So how do I describe my culinary experiences? Over many years and countless church suppers, I’ve developed a complex system of responses to rate meals and  religious dining encounters. Granted, I’m not a professional food critic. I’m a sanctified redneck with refined tastes. Here’s my scale of rating covered dish meals:

1.  Not too bad. (translation: I’ve died and gone to heaven)

2. That was pretty good. (translation: Baby, you’ve outdone yourself)

3. I liked it. (translation: It was almost as good as my grandmothers.)

4. I might have a bit more. (translation: With salt and Texas Pete, I could survive on this through the apocalypse)

5. That was alright. (translation: That’s for making the effort to try and follow a recipe.
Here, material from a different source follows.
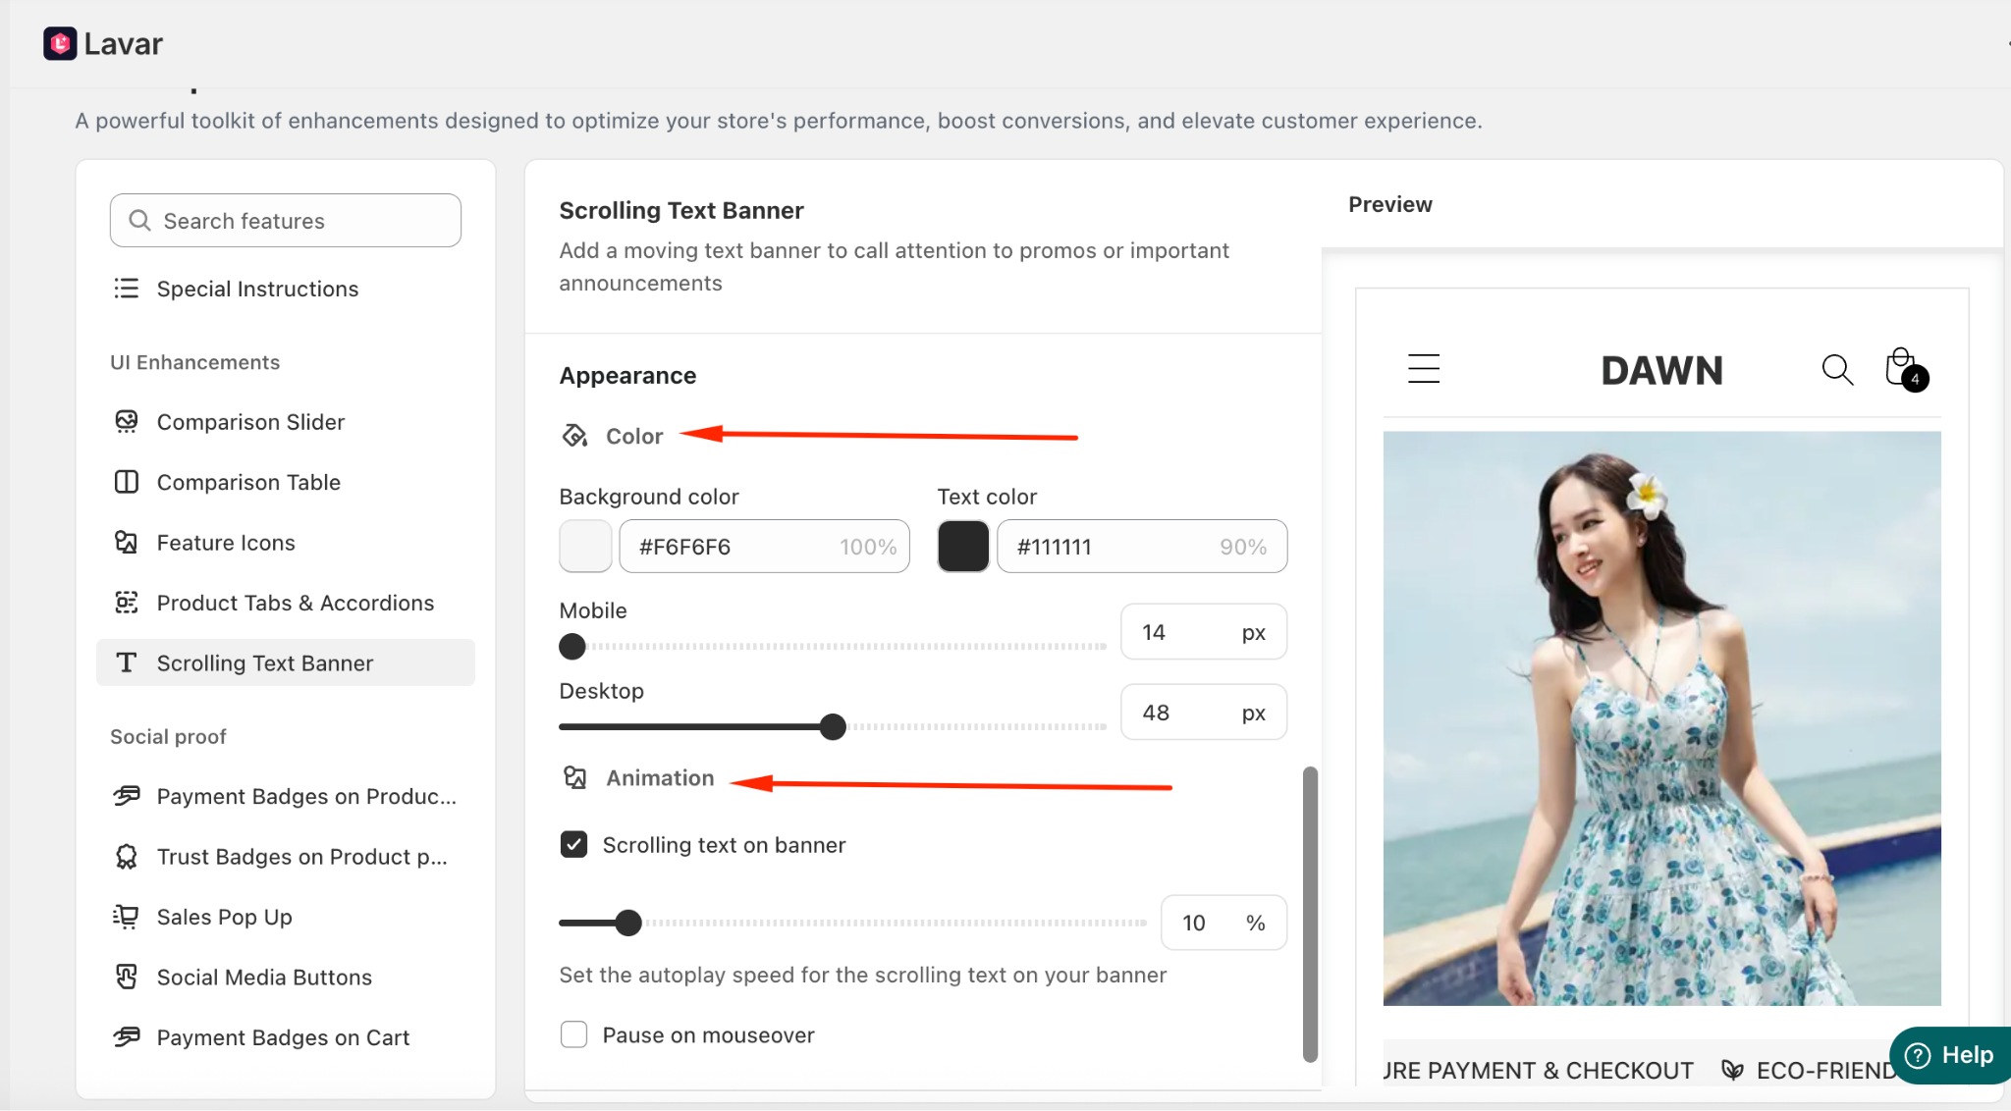2011x1111 pixels.
Task: Click the Desktop font size slider handle
Action: pos(833,727)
I applaud your ability to read English.)

6. Mmmm. (translation: I don’t think I’ll do that again.)

7. I’m not sure I can put a finger on what was in that stew. (translation: let’s have less Brunswick and more stew.)

8. You know it. (translation: please don’t make me eat anymore.)

9. I’m full. (translation: can we stop by the gas station and get a snack.)

10. I loved it. (translation: that was the worse meal I’ve ever eaten.)

*If I’m told to “save room for cake”, I expect the main course to fall between, “you know it!” and the yet to be categorized “you don’t say!”.  

Food for Thought-Things I Never Discuss

1.  Where I buy my bow-ties.

2.  How my ink maker finds the right combination of blue and yellow to make the green ink I use in the  fountain pen I’m carrying.

3.  Where I learned to play the harmonica.

4.  Where to buy Snapple on the road to Dublin between Strabane and Dublin.

5.  My whereabouts on the night of June 3rd, 1987.